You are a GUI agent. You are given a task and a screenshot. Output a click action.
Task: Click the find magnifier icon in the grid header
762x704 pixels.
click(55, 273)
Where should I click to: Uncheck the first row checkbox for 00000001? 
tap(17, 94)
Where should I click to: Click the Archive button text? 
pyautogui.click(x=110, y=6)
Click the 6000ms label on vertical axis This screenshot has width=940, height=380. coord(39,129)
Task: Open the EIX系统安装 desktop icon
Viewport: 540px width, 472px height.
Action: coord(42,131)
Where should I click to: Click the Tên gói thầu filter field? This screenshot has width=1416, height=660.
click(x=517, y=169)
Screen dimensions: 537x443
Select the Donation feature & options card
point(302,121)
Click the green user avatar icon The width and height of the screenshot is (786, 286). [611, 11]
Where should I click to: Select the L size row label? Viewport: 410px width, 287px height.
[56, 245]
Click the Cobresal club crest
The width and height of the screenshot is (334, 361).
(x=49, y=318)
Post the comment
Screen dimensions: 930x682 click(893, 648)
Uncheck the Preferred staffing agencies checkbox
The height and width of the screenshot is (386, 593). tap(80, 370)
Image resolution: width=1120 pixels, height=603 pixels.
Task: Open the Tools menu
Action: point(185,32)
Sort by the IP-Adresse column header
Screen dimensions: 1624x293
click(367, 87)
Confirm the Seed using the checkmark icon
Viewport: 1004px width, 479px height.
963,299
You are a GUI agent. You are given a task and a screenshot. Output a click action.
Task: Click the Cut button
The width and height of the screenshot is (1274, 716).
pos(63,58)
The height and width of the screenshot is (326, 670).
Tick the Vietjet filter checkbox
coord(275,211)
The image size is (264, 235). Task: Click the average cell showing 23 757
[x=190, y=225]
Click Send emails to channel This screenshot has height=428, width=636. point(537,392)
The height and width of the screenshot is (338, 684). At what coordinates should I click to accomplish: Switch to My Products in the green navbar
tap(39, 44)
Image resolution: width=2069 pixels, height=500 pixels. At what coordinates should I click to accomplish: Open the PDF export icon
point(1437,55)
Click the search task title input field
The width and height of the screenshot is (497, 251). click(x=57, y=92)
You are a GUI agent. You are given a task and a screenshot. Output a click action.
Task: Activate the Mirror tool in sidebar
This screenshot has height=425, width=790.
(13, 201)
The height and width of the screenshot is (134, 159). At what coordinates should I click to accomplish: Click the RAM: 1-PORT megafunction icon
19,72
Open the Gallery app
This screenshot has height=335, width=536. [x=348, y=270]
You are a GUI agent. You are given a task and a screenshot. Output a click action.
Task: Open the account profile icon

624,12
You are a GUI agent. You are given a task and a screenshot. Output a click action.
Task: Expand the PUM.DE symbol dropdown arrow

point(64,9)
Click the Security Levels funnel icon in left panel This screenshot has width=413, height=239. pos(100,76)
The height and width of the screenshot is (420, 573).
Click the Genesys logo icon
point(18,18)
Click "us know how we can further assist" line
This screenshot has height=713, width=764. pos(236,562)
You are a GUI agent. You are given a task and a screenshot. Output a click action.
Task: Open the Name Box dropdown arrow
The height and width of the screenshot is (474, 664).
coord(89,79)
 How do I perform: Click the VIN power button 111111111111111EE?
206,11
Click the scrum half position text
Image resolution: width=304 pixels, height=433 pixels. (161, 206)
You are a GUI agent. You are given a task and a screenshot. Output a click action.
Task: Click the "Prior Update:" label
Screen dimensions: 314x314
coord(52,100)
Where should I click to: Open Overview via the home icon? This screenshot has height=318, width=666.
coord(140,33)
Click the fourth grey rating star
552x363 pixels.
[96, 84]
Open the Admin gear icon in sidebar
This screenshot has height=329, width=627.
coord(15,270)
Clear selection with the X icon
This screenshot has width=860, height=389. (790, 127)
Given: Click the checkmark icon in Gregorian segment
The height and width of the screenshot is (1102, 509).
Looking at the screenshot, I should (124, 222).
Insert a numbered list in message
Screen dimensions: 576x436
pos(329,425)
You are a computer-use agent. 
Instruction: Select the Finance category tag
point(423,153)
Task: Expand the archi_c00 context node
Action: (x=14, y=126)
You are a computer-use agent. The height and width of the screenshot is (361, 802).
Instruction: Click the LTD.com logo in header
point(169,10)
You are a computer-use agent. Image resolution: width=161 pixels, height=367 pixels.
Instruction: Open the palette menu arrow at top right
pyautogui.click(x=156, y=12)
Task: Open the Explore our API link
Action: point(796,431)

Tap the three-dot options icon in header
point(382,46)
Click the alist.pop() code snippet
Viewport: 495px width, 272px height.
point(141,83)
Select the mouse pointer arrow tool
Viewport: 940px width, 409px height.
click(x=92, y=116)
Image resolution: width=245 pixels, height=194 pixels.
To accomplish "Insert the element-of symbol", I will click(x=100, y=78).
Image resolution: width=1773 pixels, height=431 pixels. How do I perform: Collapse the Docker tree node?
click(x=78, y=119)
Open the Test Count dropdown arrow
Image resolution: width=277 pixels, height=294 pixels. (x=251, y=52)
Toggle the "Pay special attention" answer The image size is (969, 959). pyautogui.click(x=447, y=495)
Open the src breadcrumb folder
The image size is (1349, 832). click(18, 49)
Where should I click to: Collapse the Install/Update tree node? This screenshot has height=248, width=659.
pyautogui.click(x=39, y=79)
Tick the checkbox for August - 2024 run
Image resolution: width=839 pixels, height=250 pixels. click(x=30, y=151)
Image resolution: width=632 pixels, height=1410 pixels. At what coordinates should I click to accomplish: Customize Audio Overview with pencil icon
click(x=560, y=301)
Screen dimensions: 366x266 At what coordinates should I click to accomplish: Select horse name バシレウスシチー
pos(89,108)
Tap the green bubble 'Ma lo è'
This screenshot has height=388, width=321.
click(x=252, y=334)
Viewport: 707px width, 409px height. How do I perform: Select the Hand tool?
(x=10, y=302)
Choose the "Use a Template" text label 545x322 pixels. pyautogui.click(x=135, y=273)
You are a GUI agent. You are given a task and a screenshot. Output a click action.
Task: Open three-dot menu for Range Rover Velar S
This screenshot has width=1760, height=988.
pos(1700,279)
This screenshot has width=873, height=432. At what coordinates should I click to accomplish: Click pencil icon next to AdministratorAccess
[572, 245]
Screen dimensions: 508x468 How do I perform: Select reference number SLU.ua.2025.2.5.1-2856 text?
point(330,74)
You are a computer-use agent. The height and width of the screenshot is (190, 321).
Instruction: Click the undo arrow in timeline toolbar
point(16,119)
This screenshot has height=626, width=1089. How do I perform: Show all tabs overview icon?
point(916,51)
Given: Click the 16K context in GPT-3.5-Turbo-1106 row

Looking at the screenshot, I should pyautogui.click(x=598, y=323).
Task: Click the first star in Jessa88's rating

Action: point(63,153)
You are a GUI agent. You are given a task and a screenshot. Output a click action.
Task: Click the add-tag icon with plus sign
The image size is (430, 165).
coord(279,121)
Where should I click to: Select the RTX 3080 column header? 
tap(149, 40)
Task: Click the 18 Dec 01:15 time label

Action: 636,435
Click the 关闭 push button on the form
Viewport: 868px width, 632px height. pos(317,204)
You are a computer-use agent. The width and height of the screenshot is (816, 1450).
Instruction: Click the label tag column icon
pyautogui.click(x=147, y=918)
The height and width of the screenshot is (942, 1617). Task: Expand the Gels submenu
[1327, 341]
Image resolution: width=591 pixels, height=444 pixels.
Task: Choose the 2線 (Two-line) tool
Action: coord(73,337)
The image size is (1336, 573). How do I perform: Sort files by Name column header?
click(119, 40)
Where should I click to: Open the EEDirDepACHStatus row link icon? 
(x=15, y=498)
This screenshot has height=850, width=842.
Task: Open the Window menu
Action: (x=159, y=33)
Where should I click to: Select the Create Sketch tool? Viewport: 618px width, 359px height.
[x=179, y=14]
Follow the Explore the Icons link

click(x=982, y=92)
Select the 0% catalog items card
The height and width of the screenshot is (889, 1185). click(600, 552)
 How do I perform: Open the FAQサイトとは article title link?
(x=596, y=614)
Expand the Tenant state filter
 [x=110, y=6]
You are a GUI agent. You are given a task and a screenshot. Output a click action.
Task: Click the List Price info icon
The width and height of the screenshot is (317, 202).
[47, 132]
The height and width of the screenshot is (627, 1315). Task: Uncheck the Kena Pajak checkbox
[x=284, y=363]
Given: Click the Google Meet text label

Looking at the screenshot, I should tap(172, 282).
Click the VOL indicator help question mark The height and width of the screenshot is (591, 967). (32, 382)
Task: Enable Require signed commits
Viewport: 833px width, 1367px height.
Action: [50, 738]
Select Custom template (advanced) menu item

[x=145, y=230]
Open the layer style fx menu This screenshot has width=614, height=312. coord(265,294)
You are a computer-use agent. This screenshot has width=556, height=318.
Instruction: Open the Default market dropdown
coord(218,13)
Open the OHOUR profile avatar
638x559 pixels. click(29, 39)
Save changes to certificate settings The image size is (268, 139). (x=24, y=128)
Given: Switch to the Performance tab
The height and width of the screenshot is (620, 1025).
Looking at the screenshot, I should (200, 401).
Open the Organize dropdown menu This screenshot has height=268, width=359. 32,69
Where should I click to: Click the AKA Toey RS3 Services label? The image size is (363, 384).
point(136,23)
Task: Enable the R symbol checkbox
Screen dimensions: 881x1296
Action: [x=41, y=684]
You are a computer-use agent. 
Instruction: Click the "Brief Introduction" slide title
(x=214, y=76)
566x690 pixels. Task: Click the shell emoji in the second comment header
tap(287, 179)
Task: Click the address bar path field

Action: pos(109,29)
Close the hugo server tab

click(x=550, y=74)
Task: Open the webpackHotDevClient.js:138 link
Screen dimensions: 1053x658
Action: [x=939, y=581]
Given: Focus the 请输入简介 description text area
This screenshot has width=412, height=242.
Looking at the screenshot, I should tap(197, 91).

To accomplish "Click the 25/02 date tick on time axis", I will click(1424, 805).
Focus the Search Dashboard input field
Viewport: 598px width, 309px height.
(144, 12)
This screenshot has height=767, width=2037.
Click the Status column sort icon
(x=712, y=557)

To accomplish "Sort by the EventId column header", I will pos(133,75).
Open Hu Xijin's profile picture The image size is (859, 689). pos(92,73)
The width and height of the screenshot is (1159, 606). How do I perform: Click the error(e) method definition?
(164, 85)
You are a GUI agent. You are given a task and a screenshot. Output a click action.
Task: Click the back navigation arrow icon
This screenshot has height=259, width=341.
****
Problem description: Check each line above for the string "sidebar" and copy every line that has it.

The completed task:
Task: Activate the Mirror tool in sidebar
Open the Admin gear icon in sidebar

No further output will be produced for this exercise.